Estaba pensando así cuando mi teléfono celular sonó en la mesita de noche. Lo recogí inmediatamente y mi corazón latió con fuerza al leer el nombre de la persona que llamaba. Respiré hondo unas cuantas veces antes de contestar la llamada.
"¿Cómo estás?"
Pero no oí respuesta del otro lado.
"¡¿Lawrence?!"
"Colgaré el teléfono si no hablas", le dije amenazadoramente.
"Cariño", susurró con voz ronca.
Me quedé desconcertada. Ahora soy yo la que no puede hablar.
"¿Te molesté?" preguntó.
"No", respondí débilmente.
"¿Por qué sigues despierta?" Su voz volvió a ser barítono.
"Porque todavía no tengo sueño. ¿Por qué llamaste?" Me rasqué la cabeza por lo que pregunté. Todavía lo pregunté a pesar de que sabía la razón.
Por teléfono, sin embargo, pude oírle respirar hondo. Mi corazón empieza a latir. No puedo negar que mi corazón se acelera con la ansiedad.
"¿Rence?"
"Bien, Elliesse tendrá una sesión de fotos en Saavedra's Resort la semana que viene, y—" hizo una pausa por un momento, "necesito que vengas conmigo."
Mis labios temblaron, sin saber qué responder.
"Margaux", susurró mi nombre con una voz dulce y suave.
Tragué saliva con dificultad. No pude encontrar la palabra correcta para ello. Honestamente, no me lo esperaba. No sé por qué, pero quiero asentir.

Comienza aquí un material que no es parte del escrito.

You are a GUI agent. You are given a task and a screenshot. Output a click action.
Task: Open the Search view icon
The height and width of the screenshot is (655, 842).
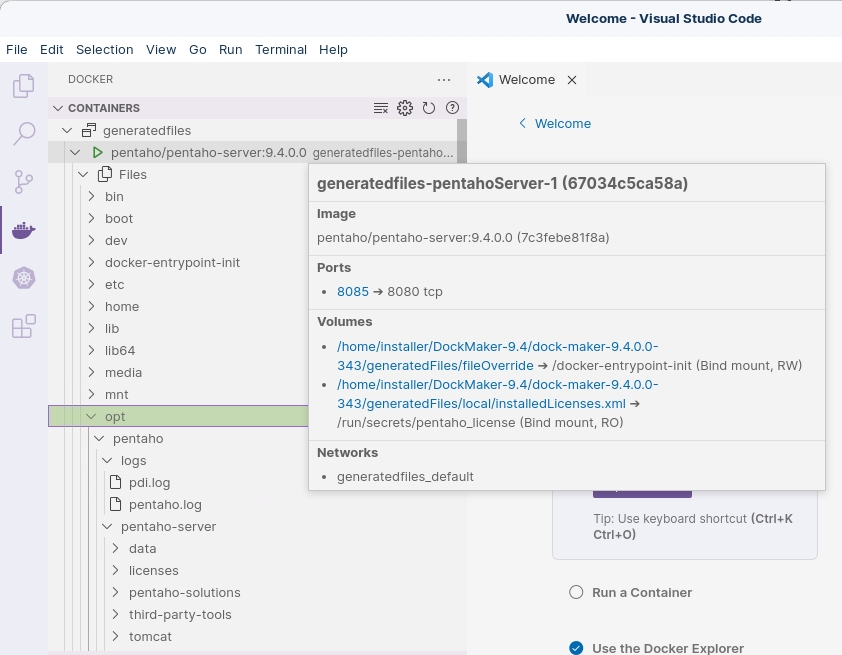[x=23, y=134]
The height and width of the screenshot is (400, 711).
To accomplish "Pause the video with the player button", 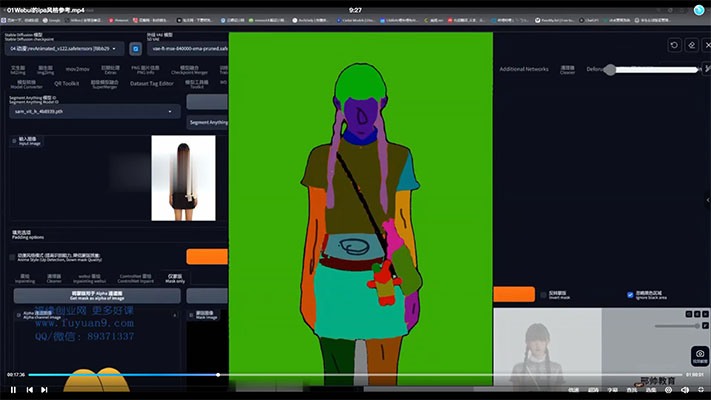I will (x=11, y=389).
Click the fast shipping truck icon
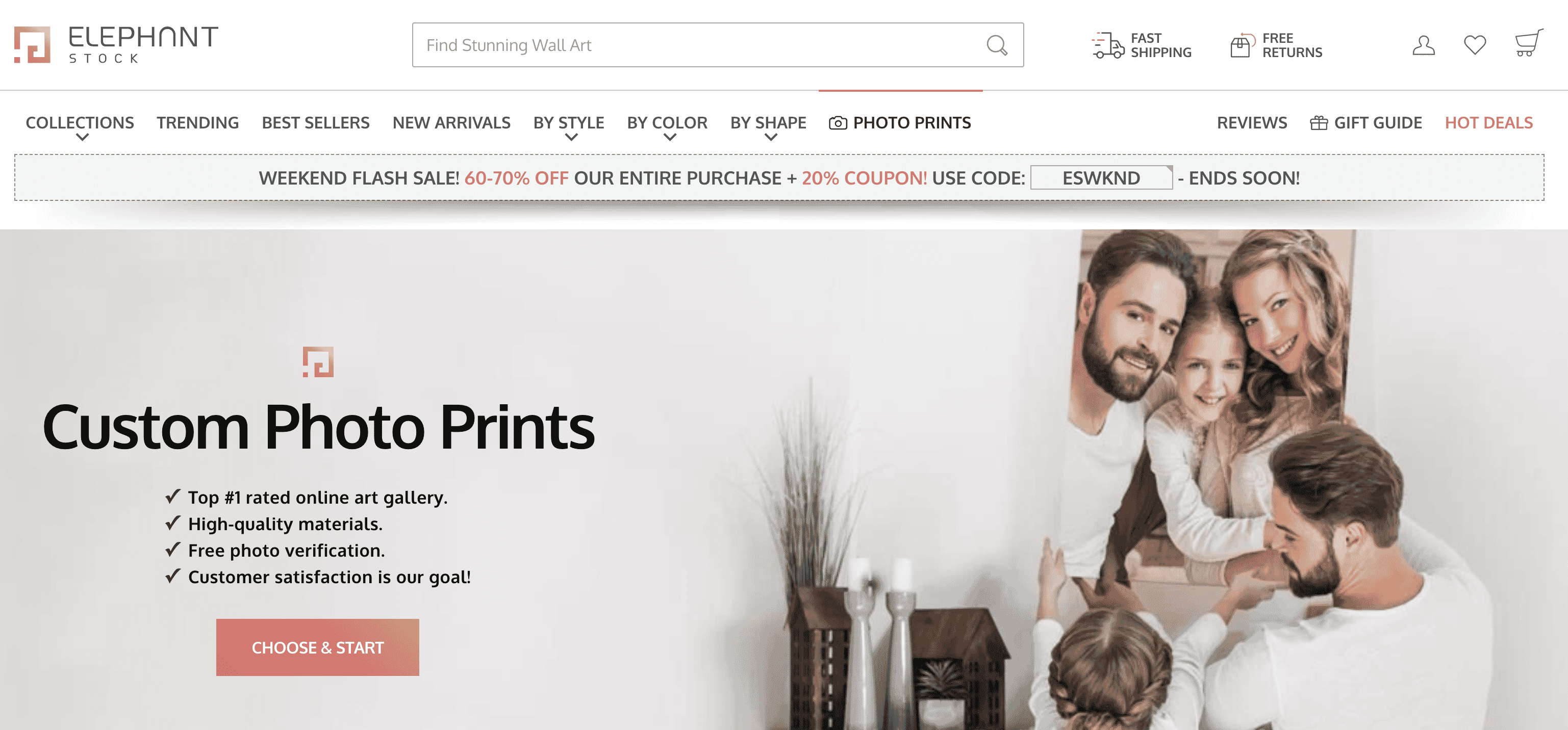 1108,45
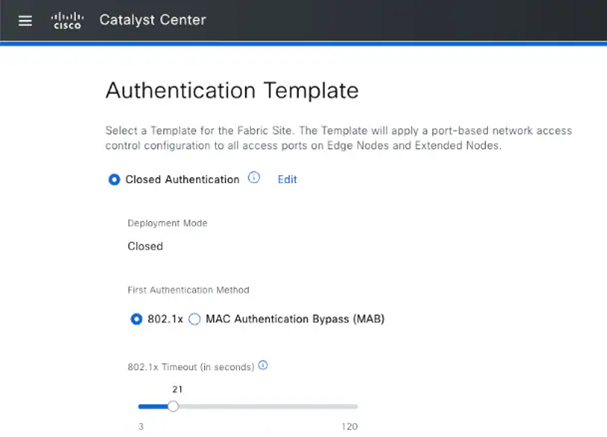This screenshot has width=607, height=437.
Task: Click info icon beside Closed Authentication
Action: (x=254, y=178)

"Sé que es difícil para ti, pero esta es la primera y última cosa que quiero que hagas."
Cerré los ojos y llené mis pulmones de aire pesado antes de poder hablar. "¡Sí! Te acompañaré", dije tímidamente.
Se aclaró la garganta antes de hablar. "¿E-estás segura?" Su voz se volvió más ardiente.
"Sí, estoy de acuerdo, pero prométeme algo", hice una pausa mientras esperaba que respondiera.
"Claro", respondió.
Respiré hondo antes de volver a hablar. "Por favor, sin compromiso".
Unos minutos después de colgar el teléfono, todavía no podía dormir. Tampoco estoy segura de por qué acepté sus deseos. Solo sé que estoy feliz con mi decisión.